Diagnostica Stago, Inc. recalls STA Satellite. Product Code: All references. All software versions. The STA Satellite is a fully automated benchtop ana…

Recall date

July 21, 2025

Source

U.S. Food & Drug Administration (FDA) — enforcement report

Recall number

Z-2473-2025

FDA classification

Class II

Brand / firm

Diagnostica Stago, Inc.

Sold / distributed

Worldwide - US Nationwide distribution in the states of AL, AZ, CA, CO, FL, GA, LA, MD, ME, MN, MO, MT, NC, OH, OK, OR, PA, PR, SD, VT, WI, WY and the countries of Algeria, Argentina, Austria, Brazil, Bulgaria, Canada, Chile, Colombia, Costa Rica, France, French Polynesie, Guadeloupe, India, Iran,…

Why it was recalled

Potential for contamination of STA-LIQUID ANTI-Xa by Stago Fibrinogen reagents in UFH and LMWH applications.

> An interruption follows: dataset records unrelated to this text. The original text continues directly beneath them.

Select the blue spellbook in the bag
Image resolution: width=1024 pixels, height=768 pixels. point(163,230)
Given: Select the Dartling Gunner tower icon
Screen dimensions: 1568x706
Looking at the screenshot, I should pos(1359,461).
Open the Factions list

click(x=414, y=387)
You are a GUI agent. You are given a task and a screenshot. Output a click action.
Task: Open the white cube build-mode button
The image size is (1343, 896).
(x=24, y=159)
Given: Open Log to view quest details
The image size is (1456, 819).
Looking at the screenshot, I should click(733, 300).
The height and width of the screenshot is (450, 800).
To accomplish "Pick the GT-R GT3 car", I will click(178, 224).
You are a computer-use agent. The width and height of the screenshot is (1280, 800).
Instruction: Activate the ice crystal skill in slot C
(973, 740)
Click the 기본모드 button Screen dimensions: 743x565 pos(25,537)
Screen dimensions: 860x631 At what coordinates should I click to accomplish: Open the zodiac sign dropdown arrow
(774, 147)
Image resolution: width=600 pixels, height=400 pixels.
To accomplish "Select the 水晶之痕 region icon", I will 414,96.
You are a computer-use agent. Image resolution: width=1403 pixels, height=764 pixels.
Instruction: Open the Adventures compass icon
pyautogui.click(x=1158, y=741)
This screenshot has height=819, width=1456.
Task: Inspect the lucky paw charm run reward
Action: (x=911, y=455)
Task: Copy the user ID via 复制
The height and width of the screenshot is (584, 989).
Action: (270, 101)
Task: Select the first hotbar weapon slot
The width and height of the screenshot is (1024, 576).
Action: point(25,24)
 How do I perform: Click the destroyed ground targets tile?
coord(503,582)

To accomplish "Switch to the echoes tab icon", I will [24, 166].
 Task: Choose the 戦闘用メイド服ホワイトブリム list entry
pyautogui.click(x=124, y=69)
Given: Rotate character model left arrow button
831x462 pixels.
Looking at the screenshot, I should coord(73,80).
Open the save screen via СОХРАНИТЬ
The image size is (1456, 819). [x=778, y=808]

Class II means using this product may cause temporary or medically reversible health problems; the chance of serious harm is remote.

What was recalled

STA Satellite. Product Code: All references. All software versions. The STA Satellite is a fully automated benchtop analyzer capable of simultaneously performing clotting, chromogenic, and immunologic assays.